Patients in group 1 had smaller VFAs than patients in groups 2 and 3 (3.2 ± 1.8, 4.6 ± 1.9, and 4.9 ± 2.0 cm2/[kg/m2], respectively, P < 0.05) and lower CRP levels (0.97 ± 2.31, 1.27 ± 2.57, and 1.11 ± 1.35 mg/dL, respectively, P < 0.05). VFA increased with the number of criteria met for MetS. After adjusting for age, body weight, and sex, CRP and albumin levels functioned as independent positive predictors of VFA; on other hand, the use of renin-angiotensin system blockers was inversely correlated with VFA in PD patients without DM. In the survival analysis, DM patients (group 3) had the poorest survival among the 3 groups, but no significant differences were found between groups 1 and 2.

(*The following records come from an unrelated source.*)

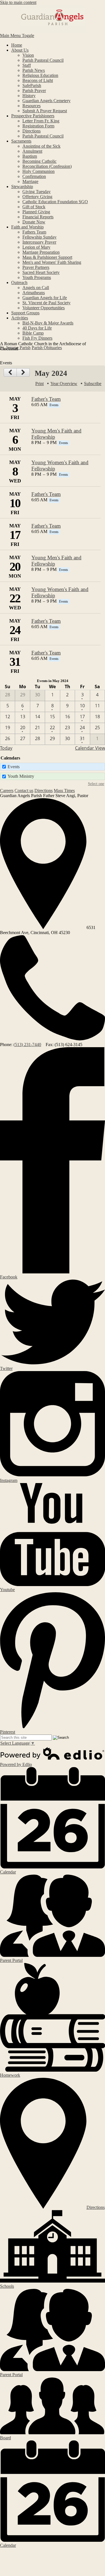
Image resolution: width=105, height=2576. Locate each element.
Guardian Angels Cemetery (46, 100)
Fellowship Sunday (39, 237)
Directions (31, 131)
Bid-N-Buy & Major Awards (47, 323)
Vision (28, 55)
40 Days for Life (37, 328)
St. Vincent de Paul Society (46, 302)
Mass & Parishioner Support (47, 257)
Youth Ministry (21, 776)
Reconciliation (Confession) (47, 166)
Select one (96, 783)
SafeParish (31, 85)
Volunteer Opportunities (43, 307)
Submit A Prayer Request (44, 110)
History (29, 95)
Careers (6, 790)
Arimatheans (33, 292)
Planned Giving (36, 211)
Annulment (32, 151)
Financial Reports (37, 216)
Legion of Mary (36, 247)
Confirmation (34, 176)
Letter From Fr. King (40, 120)
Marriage (30, 181)
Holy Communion (38, 171)
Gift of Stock (33, 206)
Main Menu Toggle (17, 35)
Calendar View (90, 748)
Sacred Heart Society (41, 272)
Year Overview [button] (63, 383)
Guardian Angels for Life (44, 297)
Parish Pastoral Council (43, 60)
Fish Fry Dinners (37, 338)
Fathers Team (34, 232)
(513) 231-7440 (27, 1044)
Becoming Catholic (39, 161)
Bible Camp (33, 333)
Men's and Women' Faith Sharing (51, 262)
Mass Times (64, 790)
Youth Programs (36, 277)
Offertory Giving (37, 196)
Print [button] (39, 383)
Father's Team (46, 399)
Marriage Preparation (41, 252)
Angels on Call (35, 287)
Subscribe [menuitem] (92, 383)
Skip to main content (18, 2)
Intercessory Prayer (39, 242)
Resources (31, 105)
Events (14, 766)
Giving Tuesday (36, 191)
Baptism (29, 156)
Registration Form (38, 125)
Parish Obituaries (47, 347)
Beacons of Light (37, 80)
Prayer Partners (35, 267)
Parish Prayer (34, 90)
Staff (26, 65)
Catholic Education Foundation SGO (55, 201)
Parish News (33, 70)
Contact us (24, 790)
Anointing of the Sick (41, 146)
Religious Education (40, 75)
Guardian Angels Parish (52, 19)
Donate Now (33, 221)
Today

This study showed that VFA and MetS are associated with CRP levels but cannot predict survival in PD patients without DM. The complex relationship of nutritional parameters to VFA and MetS may explain these results. The type of antihypertensive medication used was also associated with the VFA. The mechanisms behind these findings warrant further investigation.
在一般人群中,代谢综合征(MetS)与内脏脂肪相关,是心血管疾病(CVD)的危险因素;然而,关于腹膜透析(PD)患者腹部脂肪的意义及其与炎症和药物使用的关系知之甚少。我们研究了PD患者内脏脂肪面积(VFA)与C反应蛋白(CRP)水平及药物使用之间的关系,并跟踪了他们的临床结局。
在2009年2月至2012年2月的一项前瞻性研究中,我们评估了183例PD患者的糖尿病(DM)状态、临床及与PD相关的特征、药物使用情况、CRP水平、MetS的组成成分以及VFA。这些患者根据MetS和DM状态分为3组:非MetS组(第1组,n = 73)、MetS组(第2组,n = 65)和DM组(第3组,n = 45)。通过计算机断层扫描(CT)评估VFA,并根据体重指数(BMI)进行校正。
第1组患者的VFA小于第2组和第3组患者(分别为3.2±1.8、4.6±1.9和4.9±2.0 cm2/[kg/m2],P < 0.05),且CRP水平较低(分别为0.97±2.31、1.27±2.57和1.11±1.35 mg/dL,P < 0.05)。VFA随着满足MetS标准的数量增加而增大。在调整年龄、体重和性别后,CRP和白蛋白水平是VFA的独立阳性预测因子;另一方面,在无DM的PD患者中,肾素 - 血管紧张素系统阻滞剂的使用与VFA呈负相关。在生存分析中,DM患者(第3组)在3组中生存情况最差,但第1组和第2组之间未发现显著差异。
本研究表明,VFA和MetS与CRP水平相关,但不能预测无DM的PD患者的生存情况。营养参数与VFA和MetS之间的复杂关系可能解释了这些结果。所用降压药物的类型也与VFA相关。这些发现背后的机制值得进一步研究。